EXERCISE PROMPT | Look through the data that follows and say how many of its lines contain "Expand", giving the number only.

Dataset records
==*==
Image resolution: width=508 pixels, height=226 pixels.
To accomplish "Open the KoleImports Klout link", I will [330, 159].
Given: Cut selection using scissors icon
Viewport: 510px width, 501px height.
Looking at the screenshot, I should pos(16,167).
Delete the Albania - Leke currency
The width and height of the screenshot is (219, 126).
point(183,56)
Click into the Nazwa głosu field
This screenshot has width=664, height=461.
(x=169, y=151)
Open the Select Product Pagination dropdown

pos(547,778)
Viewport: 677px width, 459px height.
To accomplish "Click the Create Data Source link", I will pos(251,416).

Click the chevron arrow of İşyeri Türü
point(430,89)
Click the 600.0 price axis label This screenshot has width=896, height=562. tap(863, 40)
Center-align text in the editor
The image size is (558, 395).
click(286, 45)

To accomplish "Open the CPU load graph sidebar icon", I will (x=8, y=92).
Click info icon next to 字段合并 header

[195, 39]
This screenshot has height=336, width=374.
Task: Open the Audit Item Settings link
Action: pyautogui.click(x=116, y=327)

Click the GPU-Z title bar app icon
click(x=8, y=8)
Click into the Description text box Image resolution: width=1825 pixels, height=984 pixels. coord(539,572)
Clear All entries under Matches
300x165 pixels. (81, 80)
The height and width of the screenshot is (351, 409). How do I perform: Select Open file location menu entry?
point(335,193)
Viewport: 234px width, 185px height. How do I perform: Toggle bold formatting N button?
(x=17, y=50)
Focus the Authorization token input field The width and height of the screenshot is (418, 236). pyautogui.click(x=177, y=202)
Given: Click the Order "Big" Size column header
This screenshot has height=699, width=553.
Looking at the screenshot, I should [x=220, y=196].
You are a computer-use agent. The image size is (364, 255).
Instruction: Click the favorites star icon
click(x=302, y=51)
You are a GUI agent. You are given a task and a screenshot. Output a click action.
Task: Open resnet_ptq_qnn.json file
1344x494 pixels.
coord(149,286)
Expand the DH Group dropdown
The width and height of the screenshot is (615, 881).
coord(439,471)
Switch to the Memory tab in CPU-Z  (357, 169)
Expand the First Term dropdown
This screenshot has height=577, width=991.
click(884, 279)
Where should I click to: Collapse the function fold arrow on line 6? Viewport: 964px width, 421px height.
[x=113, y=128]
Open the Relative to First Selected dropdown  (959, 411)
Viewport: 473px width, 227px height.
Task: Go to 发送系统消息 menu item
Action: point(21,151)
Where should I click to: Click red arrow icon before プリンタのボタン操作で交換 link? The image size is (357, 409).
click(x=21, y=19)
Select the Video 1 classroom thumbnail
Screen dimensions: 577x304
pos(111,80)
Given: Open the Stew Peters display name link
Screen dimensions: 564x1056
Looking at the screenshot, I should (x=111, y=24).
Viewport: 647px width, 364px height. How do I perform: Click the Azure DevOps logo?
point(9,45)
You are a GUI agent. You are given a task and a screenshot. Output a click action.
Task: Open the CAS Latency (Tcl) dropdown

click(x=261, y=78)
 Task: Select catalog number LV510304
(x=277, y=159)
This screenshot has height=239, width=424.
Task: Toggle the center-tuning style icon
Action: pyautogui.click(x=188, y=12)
==*==
OUTPUT OF THE TASK | 2